On the same day last month that the Bank of Canada trimmed its benchmark interest rate to 4.75 per cent, Statistics Canada revealed that unit labour costs, or how much workers receive in wages and benefits to produce one unit of economic output, jumped 1.1 per cent in the first quarter from the previous quarter.

For Canada’s business sector, the one-quarter change was higher still, at 1.3 per cent, after slowing to 0.8 per cent at the end of 2023. It marked the highest quarterly increase since the second quarter of last year.

While most wage measures tracked by the Bank of Canada in assessing the health of the labour market are moderating, the bank has said unit labour cost is the one exception.

On an annual basis, unit labour costs grew by 5.4 per cent, well above the pace of the past three decades.

Unit labour costs reflect both nominal wages, which have been outpacing inflation, and productivity, the amount of real economic output per hour of work. The current pace of wage growth and its slowing trajectory wouldn’t be as much of a problem for inflation if Canada’s productivity picture was not so grim. Canadian productivity has now fallen for 10 of the past 12 quarters.

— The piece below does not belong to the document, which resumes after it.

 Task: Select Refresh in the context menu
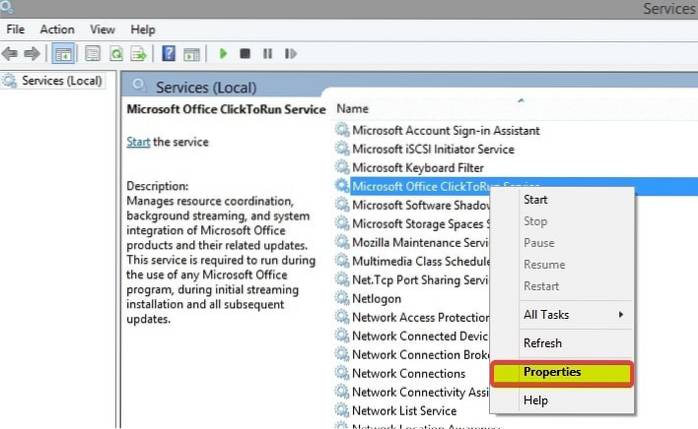click(x=543, y=343)
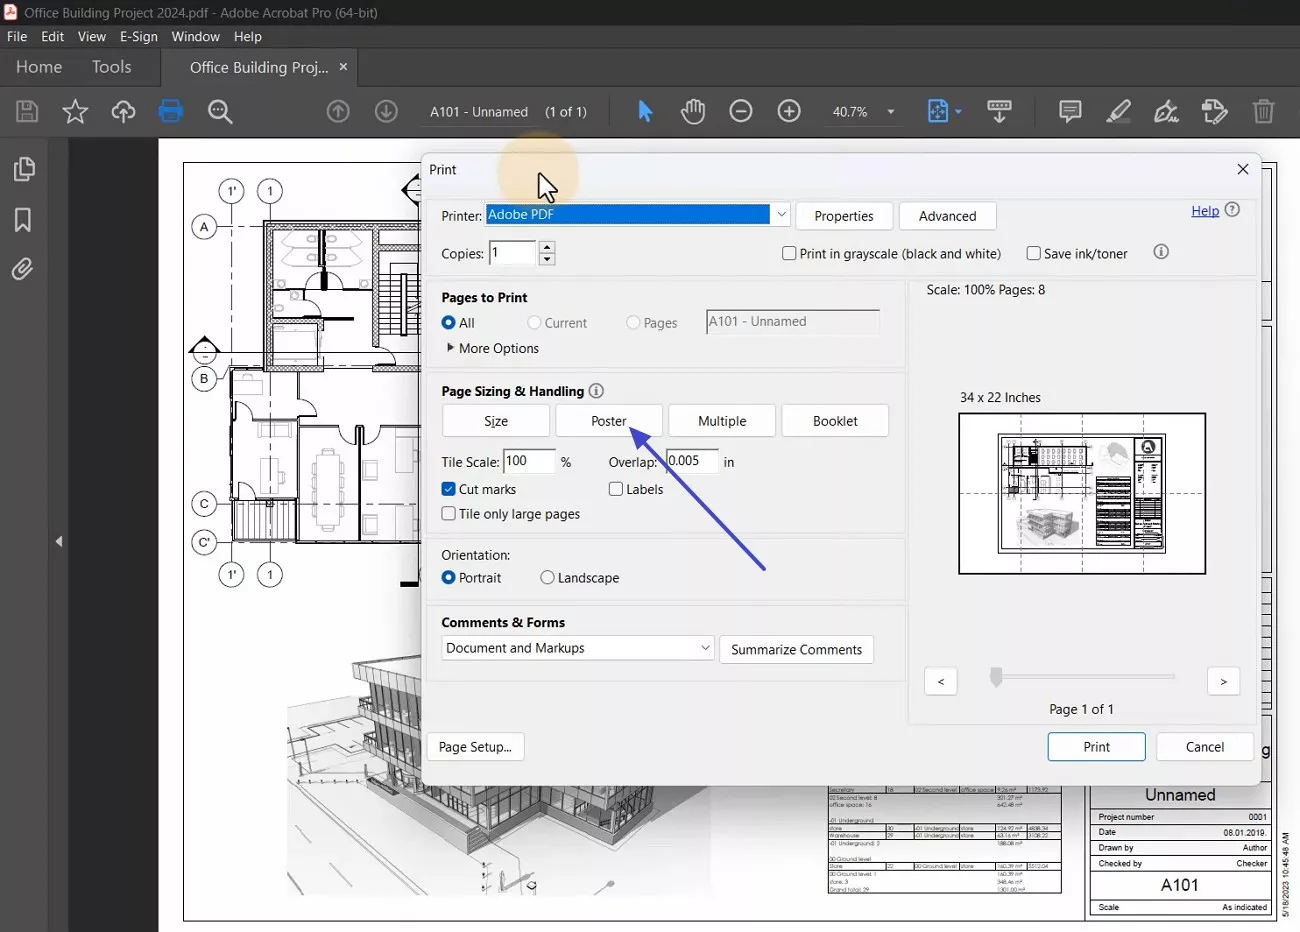Image resolution: width=1300 pixels, height=932 pixels.
Task: Click the bookmark star icon
Action: click(x=75, y=111)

Bank of Canada Governor Tiff Macklem cited several risks that could push inflation higher and delay interest-rate cuts, including global tensions, a surge in house prices, “or if wage growth remains high relative to productivity.”

The problem is, the outlook for productivity remains bleak. In a report in June, a team of Royal Bank of Canada economists laid out the steps needed to make that happen – from cutting red tape to reducing the complexity of Canada’s tax system to making better use of immigrants’ skills – but warned, “Canada’s productivity problems could take years, if not decades, to fix.”

Decoder is a weekly feature that unpacks an important economic chart.

Editor’s note: A previous version of this article and chart incorrectly compared unit labour costs, which are measured in nominal or non-inflation adjusted terms, against real labour productivity, which is adjusted for inflation. Due to that difference the two data series should not have been used together in the way they were. As such, the chart has been replaced with one focussed solely on unit labour costs, and the accompanying article has been updated.